Integrating for Parallelism, Performance and Power—A Dance with Complexity


  • Page 1 of 1
    Bookmark and Share

The effects of integration on high performance embedded computing are definitely producing high performance. While this may be basically enabled by Moore’s law, it has unleashed a wide range of creativity. And like every other outbreak of innovation, these developments are taking markedly different directions. We have only to remember the over 100 schemes for switched fabrics that emerged some ten years ago, which ultimately resulted in the much smaller number used today, to appreciate what a positive thing this is.

Time will tell how this all plays out, but from here it looks like the ability to integrate really powerful hardware performance while maintaining a high degree of configurability and programmability is poised to push the ASIC into ever more rarified zones of high volume and special needs. With the development time for a highly integrated specialized ASIC stretching as long as four years (!), these other choices are going to look increasingly attractive.

In what may appear to be a somewhat subjective classification, I see this generation of highly integrated core devices breaking out in a number of ways, some of which appear to be the integration of what were once distinct devices on a board or module. There are, for example, the now fairly well known integrations of multicore ARM processors in the same silicon die with a set of their standard peripherals and an FPGA fabric along with, in some cases, additional analog components. These offerings come notably from Altera, Xilinx and Microsemi.

Then we have other offerings from companies such as NVIDIA and AMD that integrate multicore CPUs on the same die with very powerful and parallel general-purpose graphics processing units (GPGPUs) tightly integrated with the CPUs. These GPGPUs are designed to do very high-level graphics, video and machine vision processing—tasks that also often involve intensive mathematical operations, all of which lend themselves to be executed with a high degree of parallelism.
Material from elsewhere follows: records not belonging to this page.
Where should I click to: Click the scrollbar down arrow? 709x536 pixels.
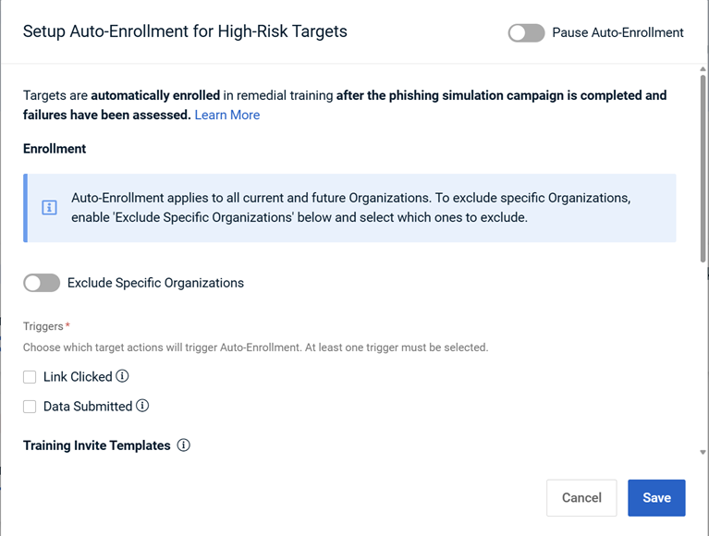tap(703, 453)
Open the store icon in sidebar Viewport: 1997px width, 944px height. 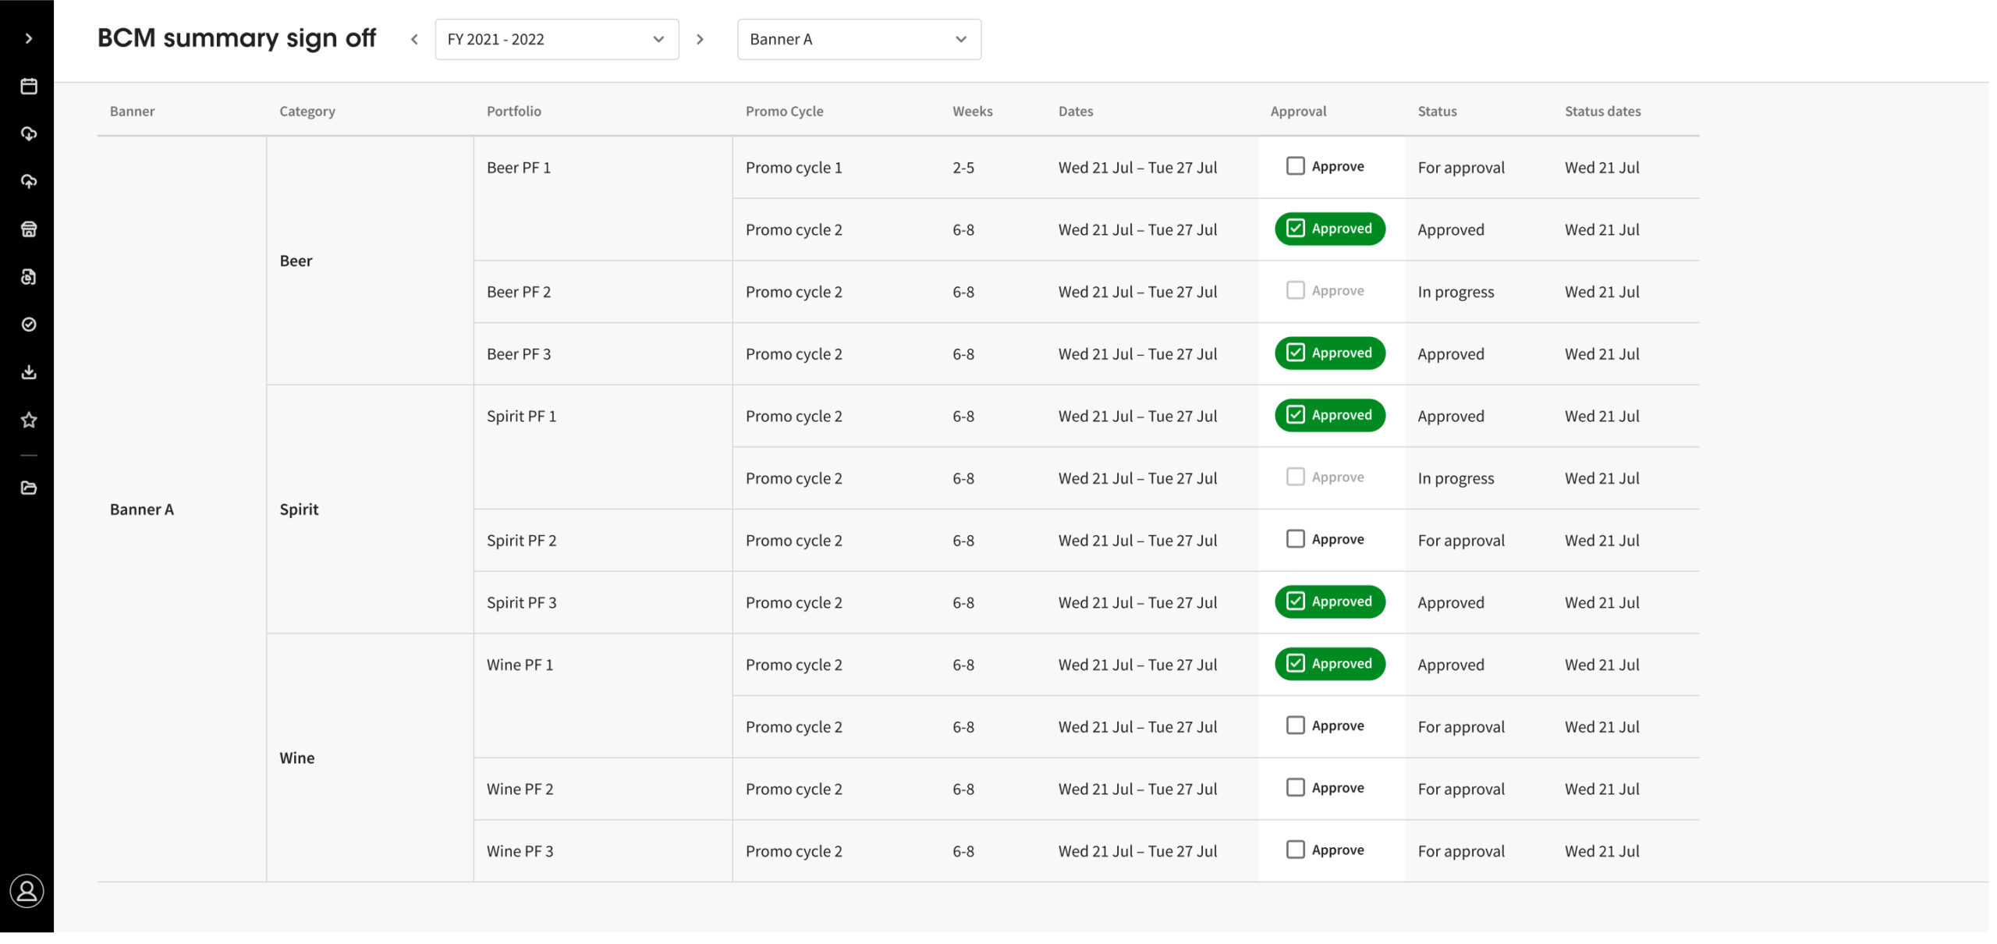[x=29, y=229]
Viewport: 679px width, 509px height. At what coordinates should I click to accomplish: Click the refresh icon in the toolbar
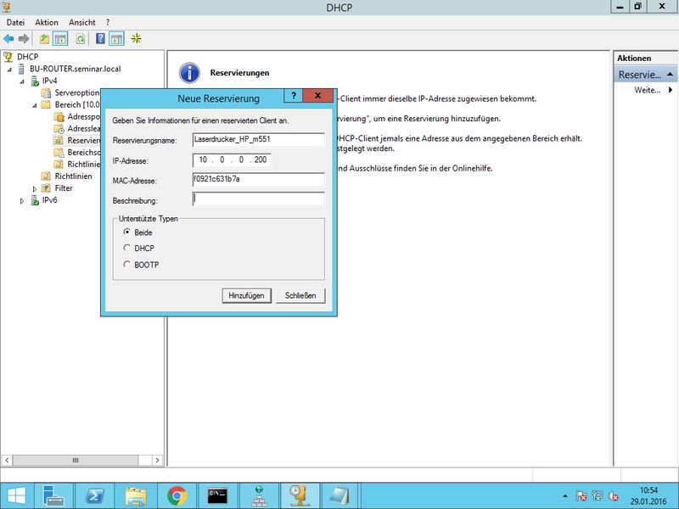click(x=81, y=39)
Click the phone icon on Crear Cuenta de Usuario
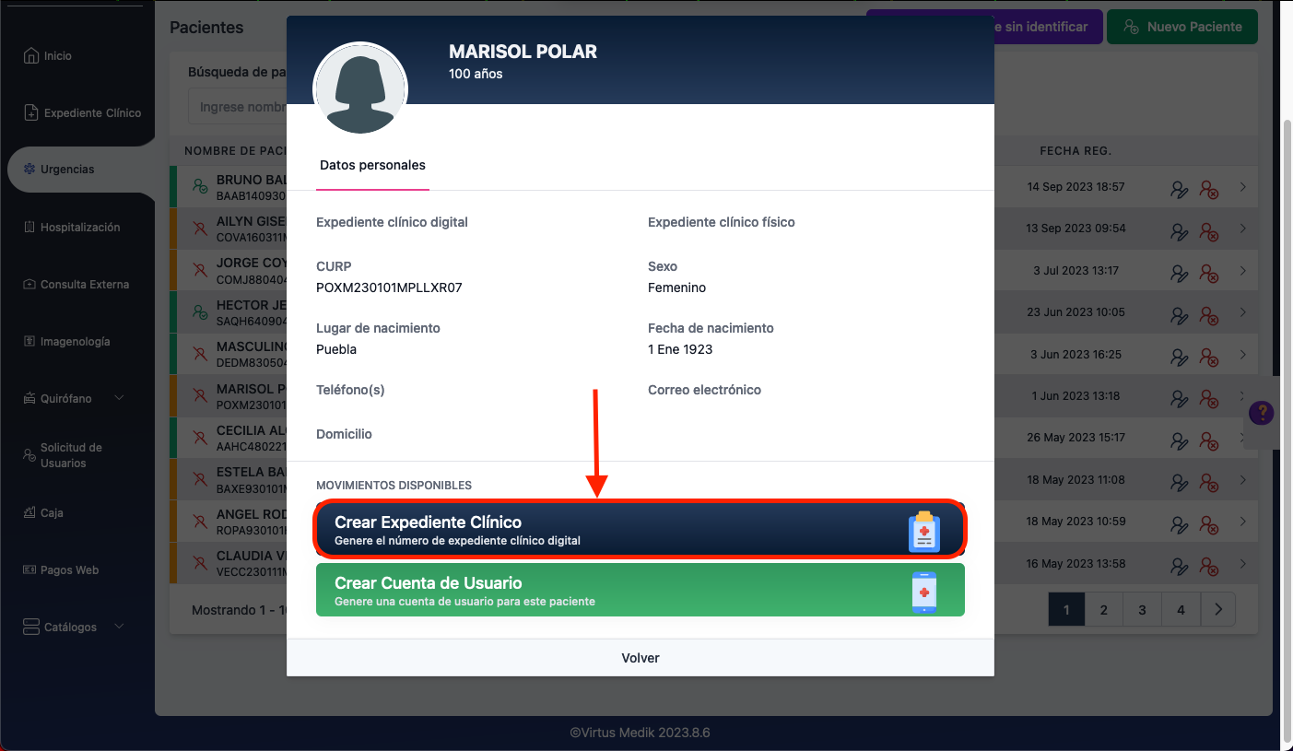The width and height of the screenshot is (1293, 751). point(923,593)

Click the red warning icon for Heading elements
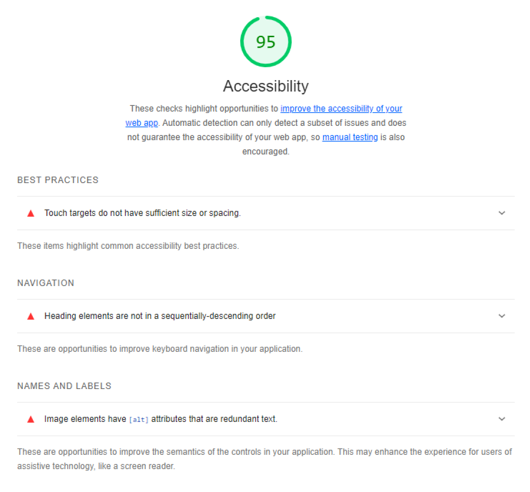coord(31,316)
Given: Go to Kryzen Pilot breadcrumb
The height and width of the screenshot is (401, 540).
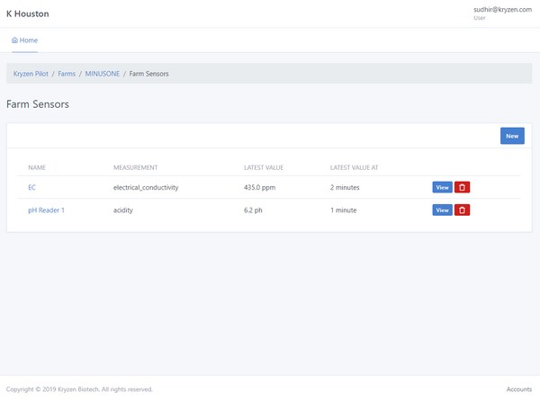Looking at the screenshot, I should pos(30,74).
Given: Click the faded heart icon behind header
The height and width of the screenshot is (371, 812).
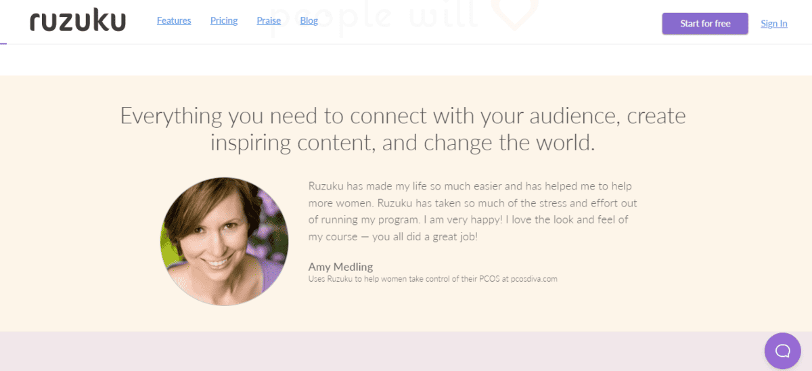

Next there are families of highly integrated microcontrollers that incorporate CPU cores along with a highly integrated set of on-chip peripherals, memory, memory interfaces and graphic processors along with internal buses. Families like the PIC32MZ from Microchip and the Atom Z36xxx and Z37xxx (formerly “Bay Trail”) from Intel come with versions that provide different combinations of internal functions that the designer can select from to best fit his or her needs.

Finally, there are multicore processors that replicate CPU cores with identical instruction sets in devices with two to ten or more cores. These include multicore processors from AMD, Intel, ARM partners and many more. The CPU/FPGA, GPGPU and multicore directions have in common the fact that they are trying along different approaches to increase performance by offering parallelism in terms of the programmable fabric, the parallel architecture of the GPGPU, or the multicore architecture.

One general observation about these different approaches is that they appear to involve different levels and complexities of software issues. Perhaps the most difficult and as of yet not fully solved hurdle comes with the CPU/FPGA combinations. Here we are bringing together two different disciplines of programmable devices that traditionally have been programmed by their own specialists. Individual manufacturers do supply tools, but there is so far no overall programming/configuration or analysis tool methodology that applies to all of them.

The CPU/GPGPU approach fares better in that there are tools and software platforms that let developers express themselves in an extended world of the C/C++ language. NVIDIA has developed the CUDA platform for its Kepler architecture, which will parallelize C code intended for execution on the GPGPU. AMD has selected the OpenCL platform developed for this same purpose to use on its graphics coprocessors to implement parallel mathematical operations. OpenCL also has the advantage that it is starting to be used for programming parallel operations in FPGAs as well.

The world of advanced microcontrollers can be programmed in a single language, as long as the manufacturers provide drivers for their internal peripherals as they of necessity must do. The “homogenous” multicore processors enjoy several alternatives. They can be programmed with a single operating system and a single language, or they can make use of such things as hypervisors and virtualization to accommodate multiple OSs. Such devices also lend themselves to having what would otherwise be special hardware peripherals implemented in software instead.

Integrating diverse hardware elements also has implications for complexity across interfaces via different protocols as well as obstacles to scalability. These are just an indication of some of the issues that will face developers pursuing greater device integration as we move through an exciting and promising period of innovation.